El grupo trabajó por ocho años en la bodega de la Caracas y “luego vino el salto loco, o el salto a la loca, ya entenderás porqué”, dice Prada. “Quisimos comprar una casa. Valía $70 millones. Fernando Ospina (cofundador) vendió un carro, yo atosigué a mis hermanas. Finalmente dimos la cuota inicial. La dueña de la casa nos concedió un crédito de ocho meses con la condición de que viviría con nosotros hasta pagarle todo.

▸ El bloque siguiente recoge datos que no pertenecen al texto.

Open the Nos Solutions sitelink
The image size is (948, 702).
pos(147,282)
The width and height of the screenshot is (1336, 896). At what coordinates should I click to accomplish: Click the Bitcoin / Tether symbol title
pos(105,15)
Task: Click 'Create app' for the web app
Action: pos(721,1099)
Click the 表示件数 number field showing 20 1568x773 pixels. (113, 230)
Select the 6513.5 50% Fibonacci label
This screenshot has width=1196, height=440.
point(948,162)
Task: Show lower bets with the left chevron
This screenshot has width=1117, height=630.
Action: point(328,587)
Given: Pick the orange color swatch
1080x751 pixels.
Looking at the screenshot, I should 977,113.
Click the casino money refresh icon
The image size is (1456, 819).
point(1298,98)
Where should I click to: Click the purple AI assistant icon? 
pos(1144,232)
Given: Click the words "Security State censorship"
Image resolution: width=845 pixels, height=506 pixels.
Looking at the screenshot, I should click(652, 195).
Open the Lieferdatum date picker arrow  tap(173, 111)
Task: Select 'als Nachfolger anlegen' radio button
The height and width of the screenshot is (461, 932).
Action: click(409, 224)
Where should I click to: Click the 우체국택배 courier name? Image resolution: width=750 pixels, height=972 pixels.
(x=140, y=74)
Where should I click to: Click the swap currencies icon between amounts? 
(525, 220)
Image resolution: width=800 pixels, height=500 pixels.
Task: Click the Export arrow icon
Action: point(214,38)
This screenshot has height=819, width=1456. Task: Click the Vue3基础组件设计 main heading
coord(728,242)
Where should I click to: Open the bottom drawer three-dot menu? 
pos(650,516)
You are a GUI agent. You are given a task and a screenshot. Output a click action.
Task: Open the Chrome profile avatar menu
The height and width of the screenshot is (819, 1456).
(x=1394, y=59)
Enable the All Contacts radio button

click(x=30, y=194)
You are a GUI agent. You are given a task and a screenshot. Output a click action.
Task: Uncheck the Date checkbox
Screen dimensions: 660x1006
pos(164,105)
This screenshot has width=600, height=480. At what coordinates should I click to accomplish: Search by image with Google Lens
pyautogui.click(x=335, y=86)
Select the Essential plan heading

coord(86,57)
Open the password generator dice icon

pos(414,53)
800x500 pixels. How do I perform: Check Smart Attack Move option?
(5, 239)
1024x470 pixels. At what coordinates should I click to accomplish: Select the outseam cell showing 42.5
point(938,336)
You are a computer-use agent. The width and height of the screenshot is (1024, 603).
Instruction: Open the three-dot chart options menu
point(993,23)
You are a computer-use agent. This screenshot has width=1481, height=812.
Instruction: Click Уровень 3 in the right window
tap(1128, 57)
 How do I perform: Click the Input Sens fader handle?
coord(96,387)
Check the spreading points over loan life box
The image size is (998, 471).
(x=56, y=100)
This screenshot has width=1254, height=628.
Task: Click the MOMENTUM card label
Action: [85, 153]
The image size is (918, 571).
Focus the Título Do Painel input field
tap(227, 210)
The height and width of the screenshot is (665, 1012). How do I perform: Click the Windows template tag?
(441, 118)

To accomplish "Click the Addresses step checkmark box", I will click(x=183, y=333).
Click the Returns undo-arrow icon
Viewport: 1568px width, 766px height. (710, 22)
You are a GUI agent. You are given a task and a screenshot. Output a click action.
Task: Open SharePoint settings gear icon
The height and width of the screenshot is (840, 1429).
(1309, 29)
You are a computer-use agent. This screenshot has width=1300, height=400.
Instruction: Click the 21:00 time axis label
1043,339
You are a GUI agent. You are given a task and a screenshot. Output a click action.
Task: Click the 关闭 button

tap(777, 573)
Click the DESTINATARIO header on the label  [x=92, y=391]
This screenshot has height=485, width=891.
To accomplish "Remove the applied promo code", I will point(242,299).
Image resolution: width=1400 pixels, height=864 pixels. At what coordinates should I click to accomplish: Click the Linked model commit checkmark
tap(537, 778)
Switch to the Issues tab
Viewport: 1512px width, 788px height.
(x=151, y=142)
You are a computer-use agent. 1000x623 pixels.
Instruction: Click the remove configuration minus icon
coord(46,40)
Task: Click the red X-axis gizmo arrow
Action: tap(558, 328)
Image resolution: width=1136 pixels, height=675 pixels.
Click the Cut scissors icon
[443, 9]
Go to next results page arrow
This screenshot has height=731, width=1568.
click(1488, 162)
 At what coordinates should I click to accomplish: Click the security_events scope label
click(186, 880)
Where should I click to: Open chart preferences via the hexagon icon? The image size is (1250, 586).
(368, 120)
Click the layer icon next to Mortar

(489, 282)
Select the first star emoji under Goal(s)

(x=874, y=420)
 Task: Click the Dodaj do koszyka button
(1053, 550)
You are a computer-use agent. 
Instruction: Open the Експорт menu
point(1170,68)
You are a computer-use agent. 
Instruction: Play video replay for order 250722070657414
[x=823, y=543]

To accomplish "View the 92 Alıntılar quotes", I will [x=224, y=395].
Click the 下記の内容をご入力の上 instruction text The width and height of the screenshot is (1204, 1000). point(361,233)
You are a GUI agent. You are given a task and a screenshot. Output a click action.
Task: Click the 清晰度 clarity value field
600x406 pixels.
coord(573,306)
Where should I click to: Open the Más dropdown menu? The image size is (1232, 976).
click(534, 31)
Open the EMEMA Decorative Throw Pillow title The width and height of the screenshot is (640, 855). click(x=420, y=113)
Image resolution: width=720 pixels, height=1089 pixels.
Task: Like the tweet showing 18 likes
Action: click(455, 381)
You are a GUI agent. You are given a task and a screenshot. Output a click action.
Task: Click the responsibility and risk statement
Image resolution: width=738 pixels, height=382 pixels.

Poco a poco fuimos descubriendo que vivíamos con una loca, y a esta casa la llamaban ‘la casa de la loca’”. Su apariencia, dice Prada, daba indicios de su condición. Se amarraba el cabello con bolsitas de supermercado, a todo le echaba Clorox, dormía en un catre retorcido de hierro y sin colchón. Una vez le regalaron a la señora Sonia un colchón y ella lo lanzó con rabia por las escaleras. Otra vez estaban ensayando y empezaron a escuchar voces: “No me pegues, no me pegues”. “Que sí, perra hijueputa”. Sonia era esquizofrénica.

“El día en que logramos que la señora firmara el contrato para concedernos por fin la casa también fue una historia de terror. Los dedos los tenía quemados y ampollados, cubiertos de esparadrapos. Cuando llegamos a la notaría le dijimos: ‘Sonia, tienes que firmar’. Llegó el notario, puso la pluma al frente y ella quedó estática. Se nos fue. Yo le susurraba a Fernando Ospina: ‘La cagamos, se nos dañó el negocio’. Horas después empezó a darle vueltas a su esparadrapo, y ese dedo, negro... Puso la huella por fin, y respiramos”.

Lograron que la casa pasara a nombre de la fundación Teatro Quimera en 2001. Allí todo cogió más cuerpo. En treinta años han montado treinta y dos obras, unas quince son dramaturgia propia y una de ellas está inspirada en la pérdida de un cuñado de Fernando Ospina en el atentado al edificio del DAS, el 6 de diciembre de 1989. Han publicado un libro con el Instituto Distrital de Cultura y Turismo, para los 20 años, y ahora están preparando otro con el Ministerio de Cultura, por los 30 años.

El grupo trabaja teatro de repertorio, trata de que las obras se conserven en el tiempo. “A veces la gente vuelve a pedirlas, y nosotros las volvemos a presentar”, dice Sandra Cortés, actriz de Quimera. “Lo más bonito es tener un teatro en nuestras garras, en el que podemos hacer lo que queramos. Es una dicha, aunque el trabajo sea tan duro”. El grupo es casi invisible, pero tiene algo que no cambia por nada: la independencia.